Setting superstition aside, the Las Vegas gaming giant is instead focused on lassoing Horseshoe Gaming’s proven profitability and value as a recognized national brand.
“These three are tremendous properties, the market leaders … that each on average exceed $20 million in gross gaming revenue per month,” Anthony Sanfilippo, president of Harrah’s Memphis, Tenn.-based central division, said Tuesday of his company’s newest riverboat casinos. “And Jack Binion has built a tremendous brand.”
Harrah’s in September reached a deal to buy Horseshoe Gaming, a privately held company then owned by Binion. Following several months of investigation, the Federal Trade Commission and state regulators recently approved the deal to conclude today.
Coupled with this year’s purchase of Binion’s Horseshoe in downtown Las Vegas from Becky Binion Behnen, Jack Binion’s sister, Harrah’s has consolidated control of the Horseshoe brand. The company already owns well-known brands like Harveys, Rio and Showboat, but none offer as much history as Horseshoe, Sanfilippo said of a name that calls to mind late gaming legend Benny Binion and his free-wheeling downtown casino.
George Smith, a gaming analyst with Richmond, Va.-based brokerage firm Davenport & Co., on Wednesday praised the acquisition. He said Harrah’s is already adept at cross-marketing its properties and should get stronger with Horseshoe’s brand, casinos and customer database.
“They’re buying top-notch properties that perform well in their respective markets,” said Smith, whose company holds Harrah’s shares. “There’s a nostalgia associated with the Horseshoe brand … which is known for old-school, customer friendly gaming.”
“From Harrah’s perspective, you’re leveraging those properties to augment your customer database … to drive more people other properties, particularly in destination markets like Las Vegas and New Orleans” where Harrah’s operates a 115,000-square-foot casino.
Sanfilippo also fueled speculation that Harrah’s wants to open a large Horseshoe resort in Las Vegas, possibly on the Strip.
“We’ve got a small presence with the historical Horseshoe downtown, but we do think longer term a much larger Horseshoe could be of great appeal” in Las Vegas, Sanfilippo said.
Today’s transition is expected to be largely unapparent to customers of the affected casinos in Hammond, Ind.; Tunica, Miss.; and Shreveport-Bossier City, La., Sanfilippo said.

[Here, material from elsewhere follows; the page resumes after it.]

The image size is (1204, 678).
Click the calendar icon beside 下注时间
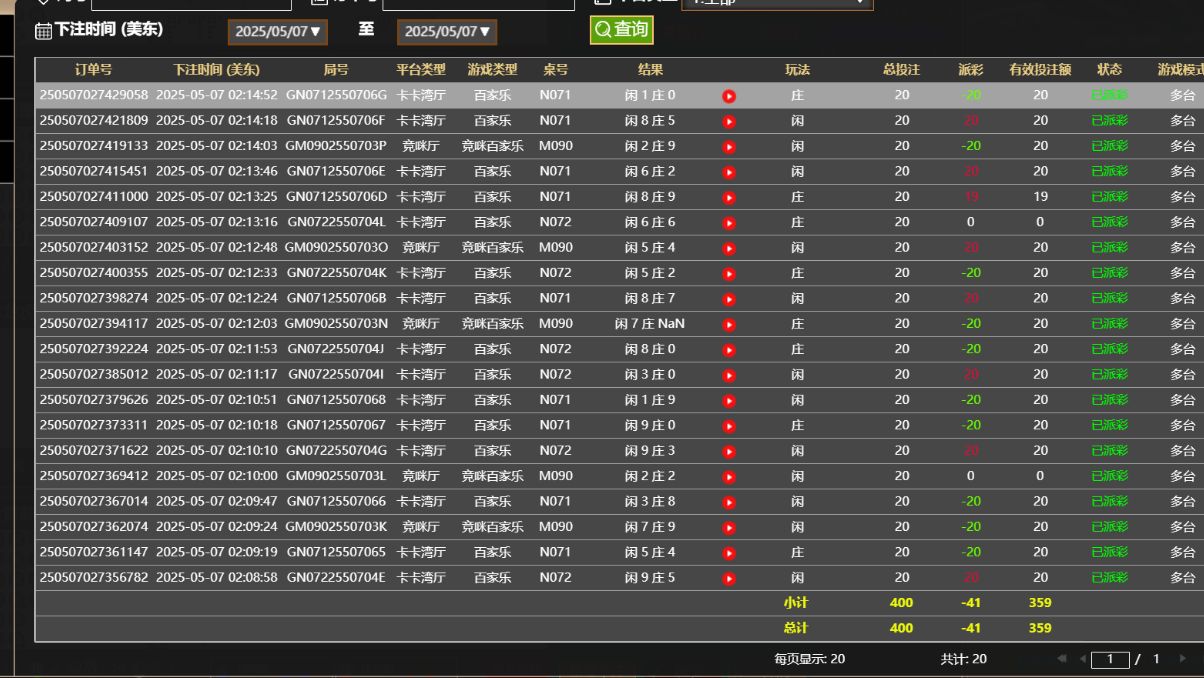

“That’s important because Horseshoe has built such an effective and loyal (following) in those three locations,” Sanfilippo said. Harrah’s will work to maintain the distinct feel of its different brands in each property, he added.
Most of Horseshoe Gaming’s roughly 8,000 employees were also unaffected, Sanfilippo said. Its formerheads of marketing and human resources will continue in those roles under new ownership, while an undisclosed number of corporate employees based in Summerlin are expected to transition to Harrah’s or be laid off in the next few months.

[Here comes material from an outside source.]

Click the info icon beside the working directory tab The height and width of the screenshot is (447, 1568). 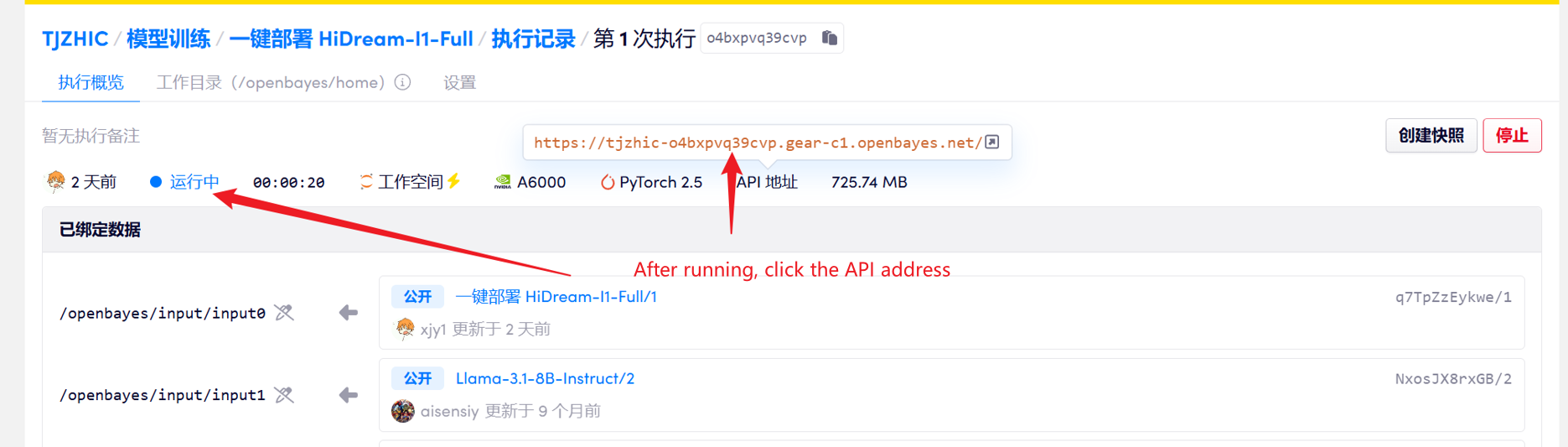403,82
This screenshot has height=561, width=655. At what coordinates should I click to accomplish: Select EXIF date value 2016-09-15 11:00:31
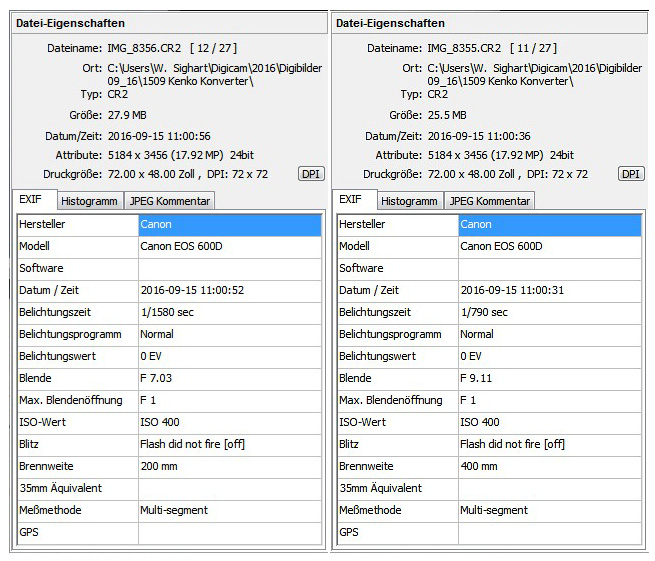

Harrah’s also has a “gentleman’s agreement” with Jack Binion to receive his insight during the change, as well as a contracted deal to continue using his name and likeness in marketing his former casinos, Sanfilippo said.
Harrah’s in April sold the Binion’s Horseshoe property to MTR Gaming Group of Chester, W.Va., but kept the rights to the Horseshoe name and its signature event, the annual World Series of Poker.